* EXERCISE INSTRUCTIONS
1. In the review of Alan Glynn's Bloodland, how did Susie Monaghan die?
2. Continue the review of Alan Glynn's Bloodland from its final sentence.

* EXTRACT PROVIDED
§

Monday, July 30, 2012

Book Review of Alan Glynn's Bloodland

Bloodland by Alan Glynn

You know that feeling when you wake up and don't know where you are? You look around, and s-l-o-w-l-y the world comes into focus. It's a little like assembling a difficult jigsaw puzzle and watching a picture emerge. Or reading certain thrillers that dump you, not at the beginning of a story, but in the middle. Your mind tries to grasp the plot line, but it's like glimpsing running figures in a fog. It takes awhile before a coherent account takes shape.

Alan Glynn's intricate conspiracy thriller, Bloodland, evokes that lovely, not-bound-by-ordinary-rules-of-physics sensation as the author unveils the characters and their shared history. When we meet Dublin journalist Jimmy Gilroy, it's been two years since he was laid off from his newspaper job. Instead of doing serious research into ministerial expenses, he's just started research for an unauthorized biography of beauteous Susie Monaghan, a reality TV star and tabloid celebrity who died three years earlier with five other people in a helicopter crash off the Donegal Coast. The whole country, already mourning the end of the economic boom, became fixated on Susie, a symbol of outlandish good times. Jimmy's publisher hopes to cash in on this nostalgia and has already paid him an advance.

§

* STORED DATA
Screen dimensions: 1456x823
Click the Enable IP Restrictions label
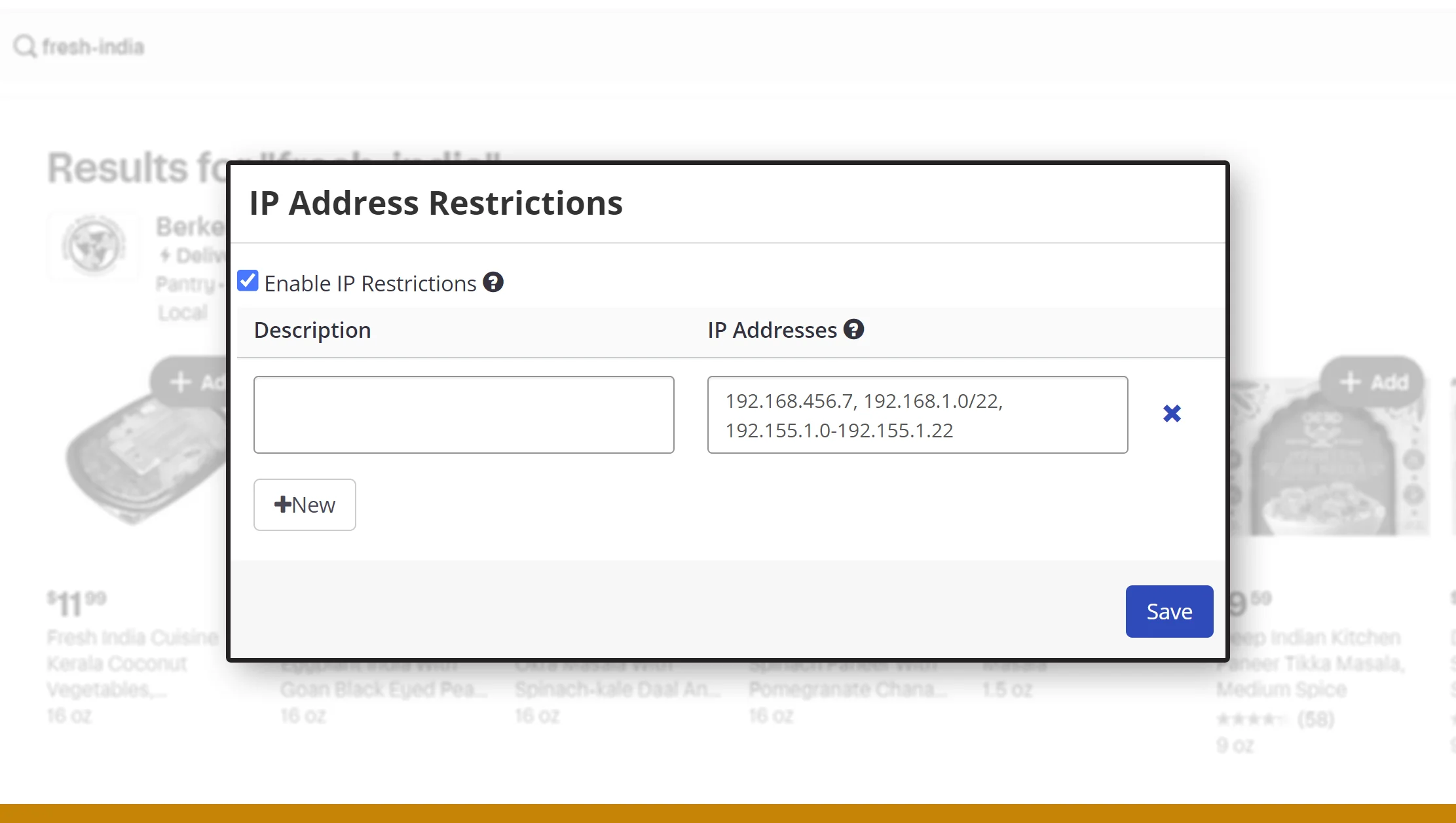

§

* EXPECTED OUTPUTS
1. She died in a helicopter crash off the Donegal Coast, along with five other people, three years before the story begins.

2.
The half-spent advance is one reason why Jimmy doesn't take kindly to Phil Sweeney's request to drop this project, even though Jimmy owes him many favors. Sweeney is Jimmy's dad's former business partner. Dec Gilroy and Sweeney ran a media communications company, but Dec's real love was politics; specifically, he liked analyzing what makes public figures tick. Dec was thrilled when the teenaged Jimmy showed an interest in journalism. He quickly handed Jimmy his dog-eared Picador and Penguin classics by writers such as Mencken, Seymour Hersch, and Hunter S. Thompson. It was more than a crash course in reporting; it was a statement of Dec's values and a mission by proxy. Jimmy is committed to the ethics of journalism, and allowing Sweeney to steer him away from a story isn't Jimmy's idea of how a reporter should behave. There's another consideration--Susie's beautiful sister, who has opened up to Jimmy. Jimmy refuses Sweeney's request.

Ireland's Donegal Coast

The pressure on Jimmy only increases. If he backs off the Monaghan book, he can co-write a book with former Irish Prime Minister Larry Bolger. Because he's currently unemployed, Bolger has plenty of time to hit the likker cabinet and act as a loose cannon. Jimmy reluctantly agrees; however, one of Bolger's verbal cannon balls hits Jimmy squarely between the eyes. Susie's death may not be what it seems. Despite tremendous personal danger, Jimmy is determined to uncover an ugly stew created by unbridled political and business ambitions.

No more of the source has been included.